Peter Answers: “That’s where we keep the Mac users. They like to think they’re the only ones here.” I like Apple. I consulted with Apple from 1982 to 1994. Apple loaned me an Apple II in 1983 and a Macintosh early in 1984. I wrote the first book laid out on an AppleLaserWriter (at least according to me and McGraw-Hill Microtext, the publisher).
As a consultant to Apple, I worried as Windows started to effectively imitate the Mac — not that it was as good, but it was good enough to fool a buyer in a store. And it was personally painful to me when the Windows system so dominated business computing, the late 1990s and early 2000s, that we (temporarily) dropped our Mac business plan product. We really had to. By 2000 a Mac product was costing ten times more than Windows to develop, and its market was about ten times less than Windows. Business is business.
By 2004 my computing was all Windows. And at that point my computing was all Windows. It wasn’t torture. Windows worked. I use a computer to get things done, and Windows did. I may have still preferred Mac, but hey, business is business.
And then the Mac came back. We saw them first in airports, the MacBooks, silently gaining strength and visibility.

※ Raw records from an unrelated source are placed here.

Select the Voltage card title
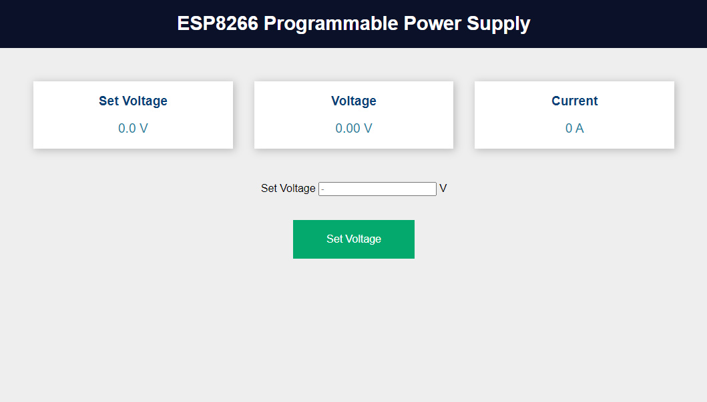The image size is (707, 402). tap(353, 101)
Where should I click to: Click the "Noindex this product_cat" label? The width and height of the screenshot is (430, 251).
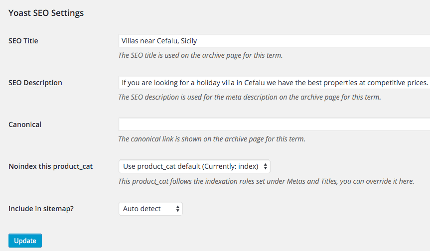[x=50, y=166]
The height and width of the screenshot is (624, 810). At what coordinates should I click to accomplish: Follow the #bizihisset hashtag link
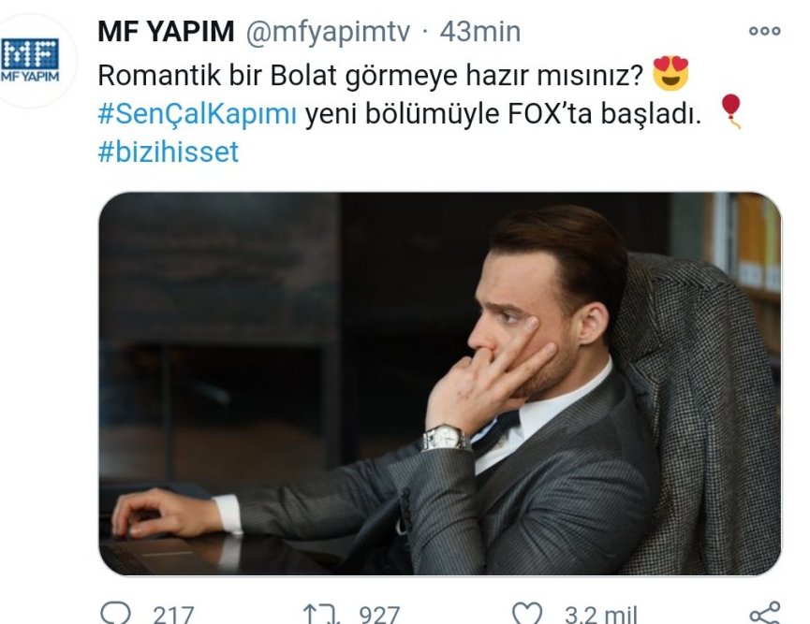169,151
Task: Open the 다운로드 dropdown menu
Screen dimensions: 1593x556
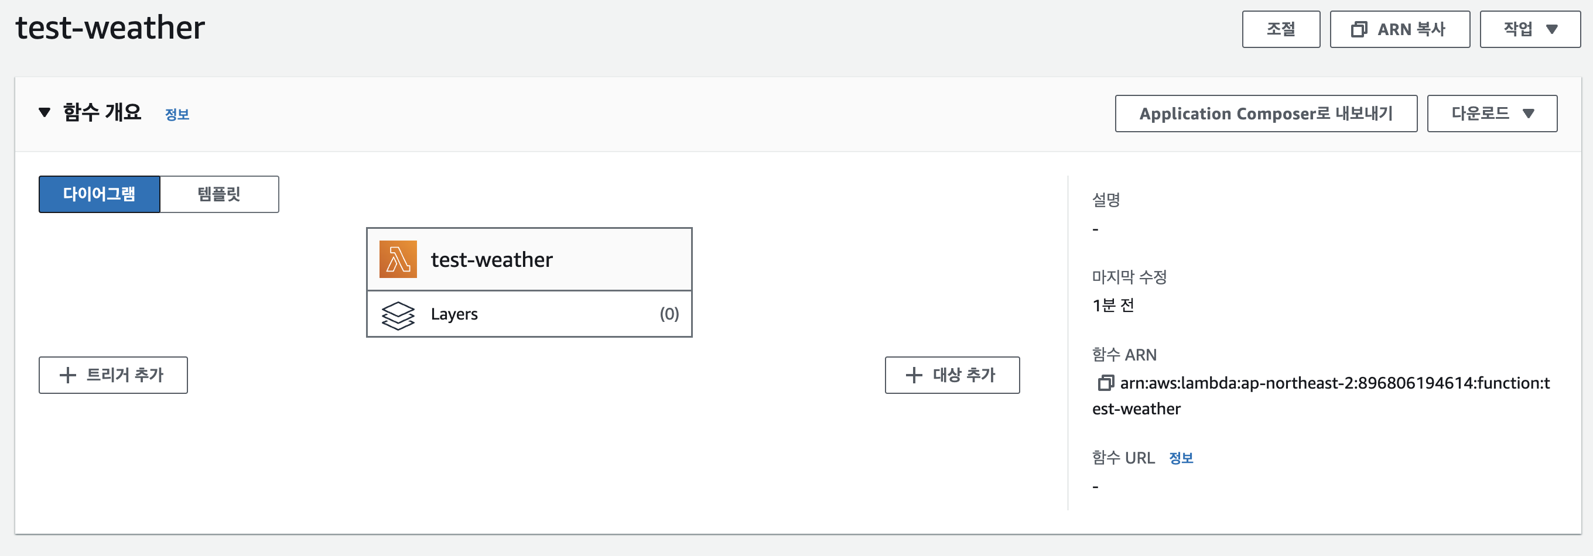Action: tap(1492, 113)
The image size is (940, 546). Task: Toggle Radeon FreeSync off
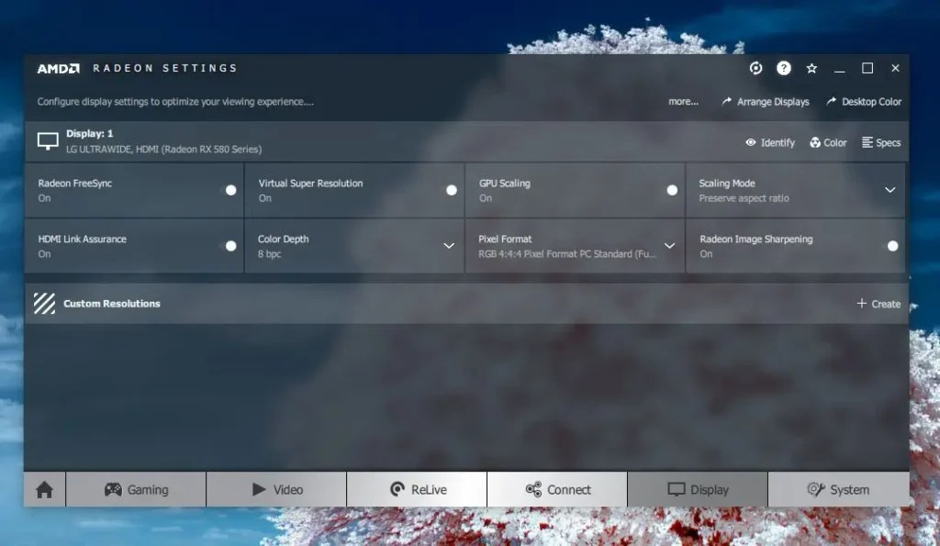click(x=229, y=190)
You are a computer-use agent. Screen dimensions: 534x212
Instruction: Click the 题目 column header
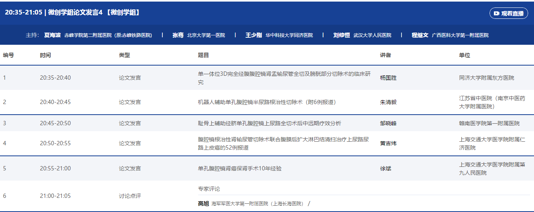[x=203, y=55]
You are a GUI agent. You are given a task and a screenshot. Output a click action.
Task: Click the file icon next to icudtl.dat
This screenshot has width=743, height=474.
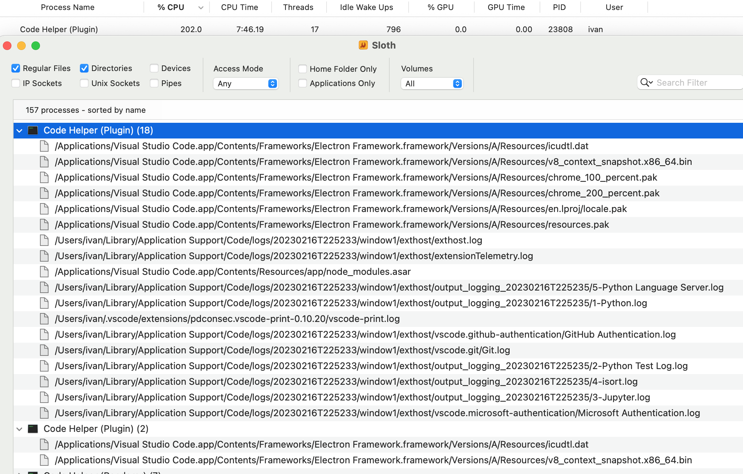[44, 146]

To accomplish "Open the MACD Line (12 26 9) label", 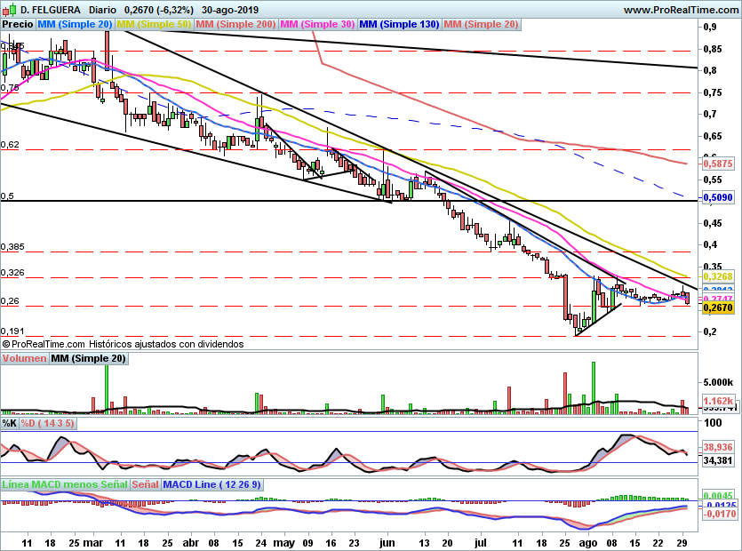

Then there was the iPhone, and more MacBooks.
And then the gorgeous new iMacs. I taught an entrepreneurship class at the University of Oregon from 1998 through 2009. In the beginning all my students had Windows laptops. By the end, 80% of them were on Macs. Once again, being Mac literate is good business. At Palo Alto Software, our LivePlan SaaS app is browser-based, operating system neutral, and developed mostly on Macs.
And Mac software, and the Mac software market, are growth markets again. The app store works. Happy ending. So now I’m almost all Mac again. I have two iMacs at home, a MacBook air, and iPhone and iPad, and I love it. An old friend.
Isn’t computing great? And my Windows 7 desktop, in the office at the company, still works just fine too, thanks. It’s not good and evil, just computing. But don’t tell the Linux geeks. Thanks Andrew. “Painfully biased:” ouch. I don’t think so.